Among the entries below, please repeat exactly and only the lines from the line containing "[Pr Jean-Luc Harousseau" to the line containing "Menu (59, 77)", both lines included.

Task data —
----------------
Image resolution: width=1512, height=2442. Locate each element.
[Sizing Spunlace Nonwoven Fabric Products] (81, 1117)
----------------
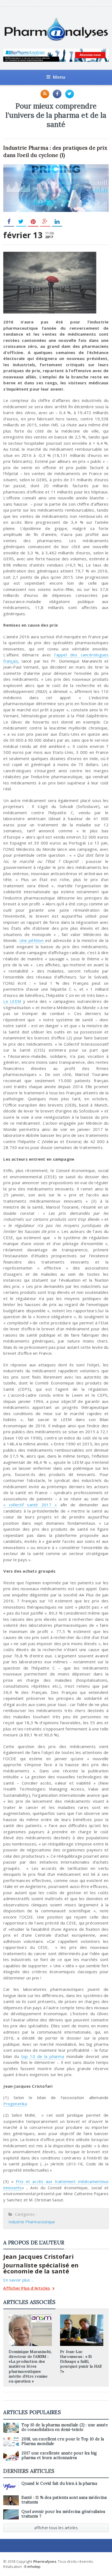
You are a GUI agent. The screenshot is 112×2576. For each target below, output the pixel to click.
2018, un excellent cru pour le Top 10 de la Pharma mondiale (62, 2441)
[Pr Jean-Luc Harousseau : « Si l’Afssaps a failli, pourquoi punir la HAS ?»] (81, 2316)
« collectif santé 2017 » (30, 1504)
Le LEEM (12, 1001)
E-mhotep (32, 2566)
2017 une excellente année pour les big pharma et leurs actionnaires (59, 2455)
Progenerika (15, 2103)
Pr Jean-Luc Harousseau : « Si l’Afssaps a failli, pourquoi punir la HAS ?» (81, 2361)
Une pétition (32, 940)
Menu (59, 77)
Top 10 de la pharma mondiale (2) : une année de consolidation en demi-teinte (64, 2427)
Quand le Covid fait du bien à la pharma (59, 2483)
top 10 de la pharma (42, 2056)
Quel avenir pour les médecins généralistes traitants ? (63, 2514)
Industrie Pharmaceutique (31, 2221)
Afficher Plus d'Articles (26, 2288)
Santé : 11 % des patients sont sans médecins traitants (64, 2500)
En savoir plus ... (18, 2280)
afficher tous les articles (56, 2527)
----------------
Output of the exercise —
[Pr Jean-Luc Harousseau : « Si l’Afssaps a failli, pourquoi punir la HAS ?»] (81, 2316)
« collectif santé 2017 » (30, 1504)
Le LEEM (12, 1001)
E-mhotep (32, 2566)
2017 une excellente année pour les big pharma et leurs actionnaires (59, 2455)
Progenerika (15, 2103)
Pr Jean-Luc Harousseau : « Si l’Afssaps a failli, pourquoi punir la HAS ?» (81, 2361)
Une pétition (32, 940)
Menu (59, 77)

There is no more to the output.